Monday, June 16, 2008

Congressional Action On Durable Medical Equipment Could Jeopardize Patient Care For Amputees And Other Disabled Medicare Beneficiaries

Many Americans, even Medicare beneficiaries, may not be aware that Congress is working hard on revisions to the Medicare law.

Under the Congressional rules, all costs to Medicare involved in delaying competitive bidding on the selling of medical equipment like hospital beds, wheelchairs, and oxygen, will have to come from elsewhere in the Medicare system. A spokesperson for DME suggested in Congressional testimony that there be a broad cut to the Medicare DME fee schedule to pay for the delay on competitive bidding - in essence that DME suppliers, being those who will benefit from the delay in competitive bidding, ought to be the ones to pay for it.

Recently, however, the discussions have taken an alarming turn. DME suppliers are the only ones who would benefit from a delay in competitive bidding, but some are suggesting that other Medicare suppliers should help cover the costs through reductions in their fee schedule, including the orthotic and prosthetic (O&P) field. The consequence of such a proposal would mean fee cuts to patient care facilities that provide care to America's amputees and other disabled individuals. This has prompted grave concerns about access to those O&P facilities providing care and restoring mobility to these patients, many of whom are Medicare beneficiaries.

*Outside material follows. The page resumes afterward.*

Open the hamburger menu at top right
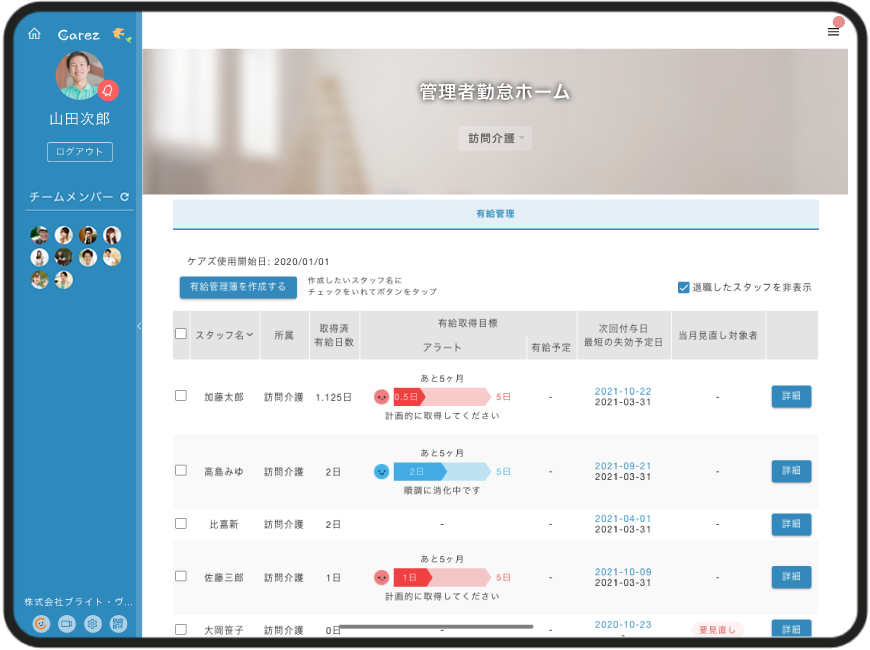This screenshot has height=650, width=870. (x=833, y=31)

"Americans have been heartened to see that veterans returning from Iraq and Afghanistan are benefiting from the tremendous improvements that are now available for those who have lost a limb, or have impaired mobility due to limb injuries," said Brad Ruhl, President of the American Orthotic and Prosthetic Association. "This proposed change is incomprehensible... prosthetics and orthotics are NOT included in competitive bidding, and it would be profoundly unfair for Congress to pay for a delay in competitive bidding by reducing Medicare payments to amputees and other disabled seniors, including disabled veterans and disabled children who are well-served under the current O&P fee schedule."**

Ironically, this week hundreds of amputees converge on Washington for an annual legislative day conducted by the Amputee Coalition of America (ACA), and plan to ask members of Congress to enact a prosthetic parity bill to assure that all insurers provide the identical coverage for amputee care that is provided for all other medical and surgical conditions. Some insurers have limited coverage to one replacement limb per life, or very meager amounts on how much they will spend for replacement limbs. It is an anomaly to have some in Congress talking about balancing the budget for what they wish to do to help DME, on the backs of these amputees.

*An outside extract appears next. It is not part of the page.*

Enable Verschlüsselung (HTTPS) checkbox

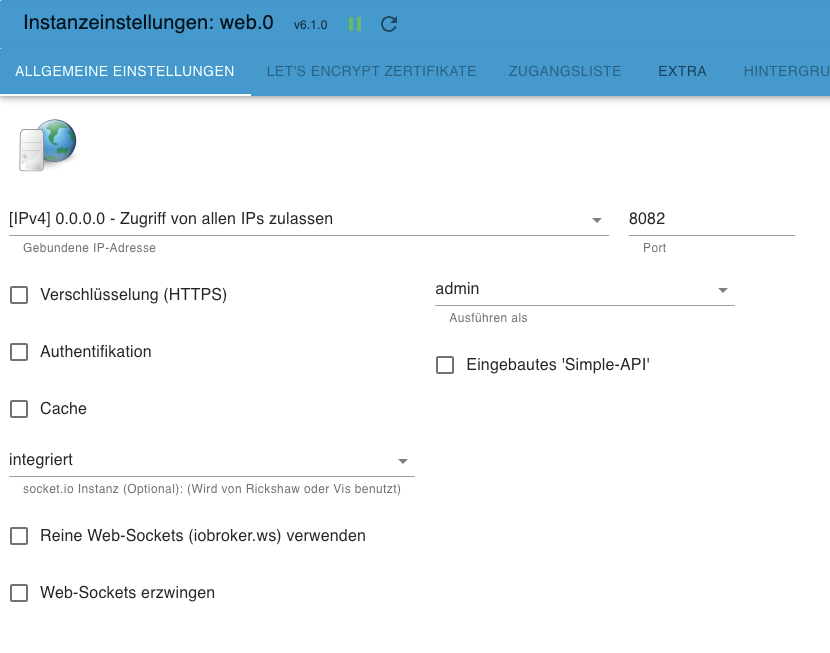point(19,295)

"Orthotics and prosthetics have already gotten the short end in prior fee cuts and freezes, so we have lost significant ground to inflation in recent years," says James Kaiser, CP, LP, of Scheck and Siress, a chain of prosthetic and orthotic patient care facilities in the Midwest. "If there is a new round of Medicare cuts to help pay for this totally unrelated DME competitive bidding delay, the approximately 20% of O&P patient care facilities that are already on the edge will close, severely damaging patient access and choice, and assuring longer delays for these Medicare amputees and other disabled patients at the fewer, more crowded facilities that would remain open to serve them."

AOPA, based in Alexandria, Virginia, is the largest non-profit organization dedicated to helping orthotic and prosthetic businesses and professionals navigate the multitude of issues surrounding the delivery of quality patient care. The association was founded when needs of returning veterans in the aftermath of World War I required a national organization to address the educational and research requirements of the industry.

**This refers to veterans with non-service connected injuries who are covered by Medicare and disabled children covered under Medicare and Medicaid. In addition, it would affect all private managed care contracts that pay based upon a percentage of the Medicare fee schedule.